┌─ EXCERPTED DATA
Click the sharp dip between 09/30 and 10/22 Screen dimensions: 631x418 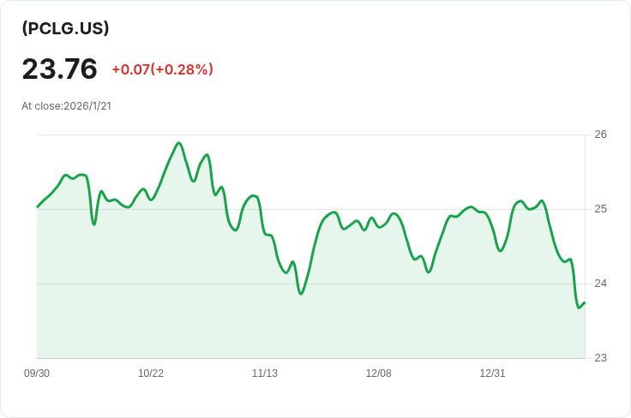tap(94, 224)
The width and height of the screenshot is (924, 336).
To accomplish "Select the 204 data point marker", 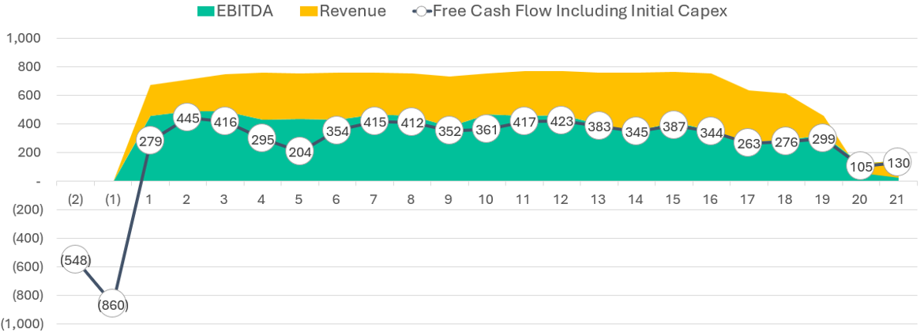I will [299, 153].
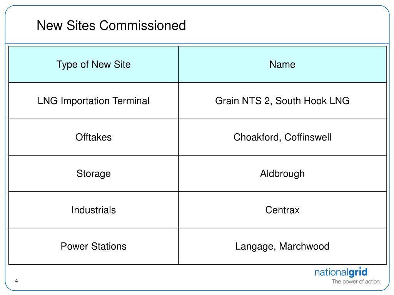The width and height of the screenshot is (394, 295).
Task: Click the Choakford, Coffinswell cell
Action: pyautogui.click(x=282, y=137)
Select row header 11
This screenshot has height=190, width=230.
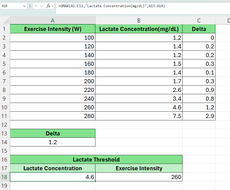[5, 116]
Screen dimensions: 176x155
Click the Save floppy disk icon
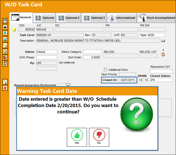coord(5,21)
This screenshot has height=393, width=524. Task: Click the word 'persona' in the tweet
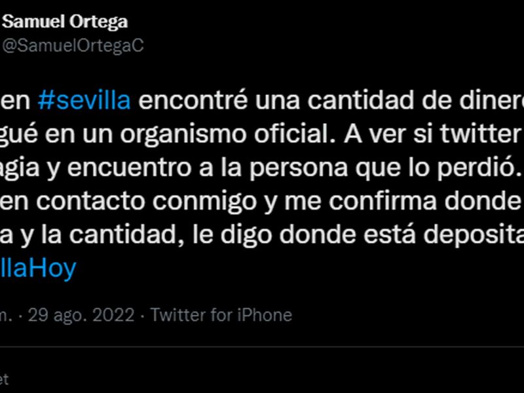tap(306, 168)
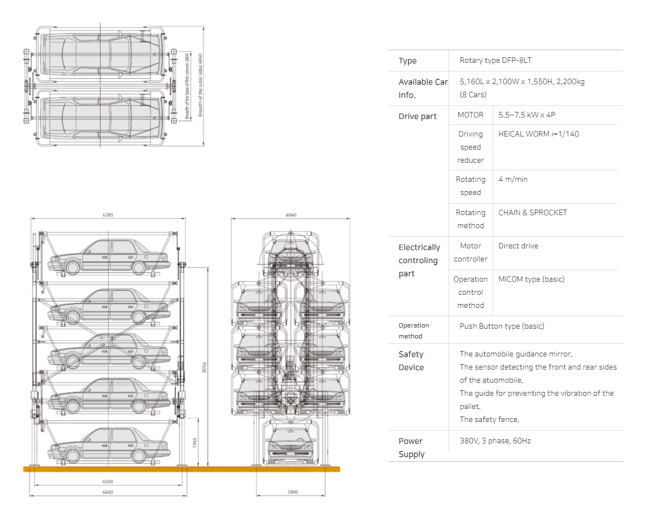Image resolution: width=645 pixels, height=518 pixels.
Task: Select the orange ground line under the side view
Action: [181, 469]
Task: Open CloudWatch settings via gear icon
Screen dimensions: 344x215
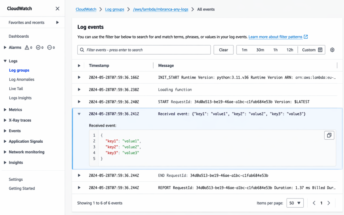Action: pos(332,49)
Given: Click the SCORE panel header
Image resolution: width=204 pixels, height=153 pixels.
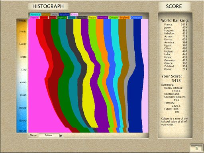Looking at the screenshot, I should (x=174, y=6).
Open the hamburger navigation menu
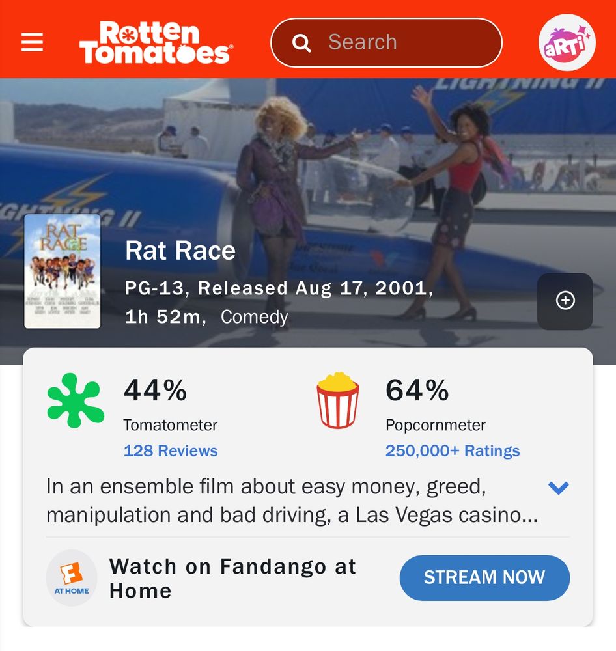The width and height of the screenshot is (616, 651). pyautogui.click(x=32, y=42)
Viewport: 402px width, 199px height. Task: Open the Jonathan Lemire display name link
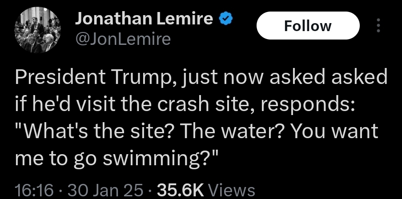pos(144,19)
└─
» WHAT IS BEING ASKED: Repeat the lines of the records verbatim, starting at the line containing "Given: Click the SCORE panel header" and stopping after the final line. Images stay out.

» EXERCISE ANSWER:
Given: Click the SCORE panel header
Image resolution: width=204 pixels, height=153 pixels.
Looking at the screenshot, I should (x=174, y=6).
Open the hamburger navigation menu
The width and height of the screenshot is (616, 651). pyautogui.click(x=32, y=42)
Viewport: 402px width, 199px height. Task: Open the Jonathan Lemire display name link
pos(144,19)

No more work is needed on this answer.